**Document passage**

[Start]

Wireshark would exhibit similar behavior such as failure to associate packets belonging to the same flow. This happens because each packet in pcap format has two fields in the header associated with it: 'len' and 'caplen', they give tcpdump a hint whether the packet was trimmed. Currently dpkt ignores 'len' field and only uses 'caplen'.

To fix this, I provide two commits - one for the Writer side and another for the Reader side. The former allows providing 'len' value to be written in the pcap packet header, and the latter exposes this value from the pcap file to the user.

The code changes to preserve 'len' field with proposed API would be minimal:

 import dpkt
 import sys

 in_file = open(sys.argv[1], 'rb')
 out_file = open(sys.argv[2], 'wb')

-pcap = dpkt.pcap.Reader(in_file)
+pcap = dpkt.pcap.PktlenReader(in_file)
 writer = dpkt.pcap.Writer(out_file)

-def callback(ts, buf):
+def callback(ts, pktlen, buf):
     eth = dpkt.ethernet.Ethernet(buf)
-    writer.writepkt(eth, ts)
+    writer.writepkt(eth, ts, pktlen)

 pcap.dispatch(0, callback)
$ python3 newdpktcopy.py singlepacket.pcap newcopied.pcap
$ tcpdump -Atnnr ./newcopied.pcap  2>/dev/null
IP 203.189.86.188.443 > 207.141.234.127.20627: Flags [.], seq 2465589976:2465591396, ack 326528497, win 31088, length 1420
E....X@.;..d..V.......P......vm.P.yp|...

[End]

According to the dpkt passage, which pcap header field does dpkt currently ignore, and which one does it use? Rely only on the dpkt passage.

**Provided material**
[Start]

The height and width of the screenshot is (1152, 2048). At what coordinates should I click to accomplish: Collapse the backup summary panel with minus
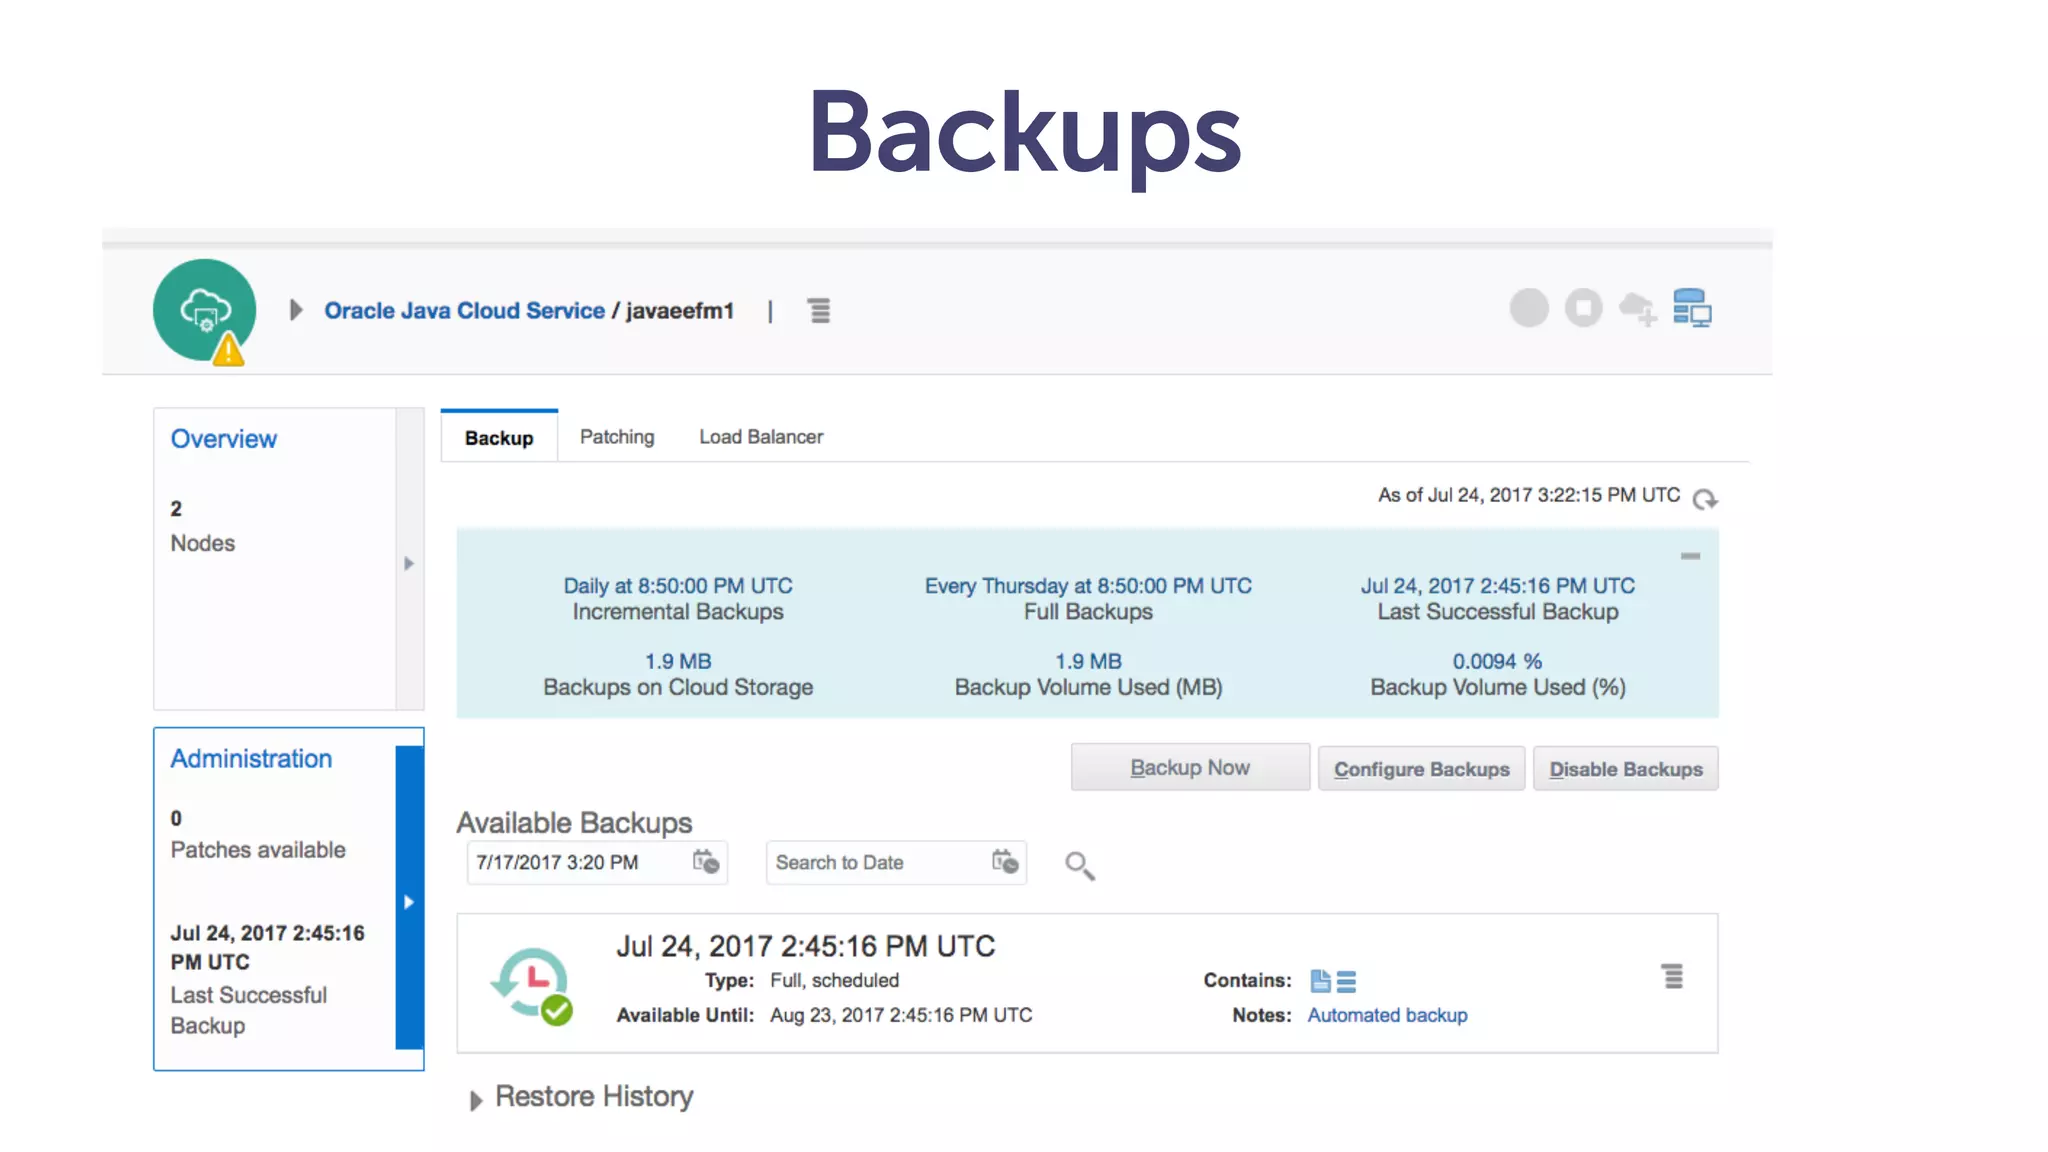coord(1690,556)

[End]

**Expected answer**
It ignores 'len' and uses only 'caplen'.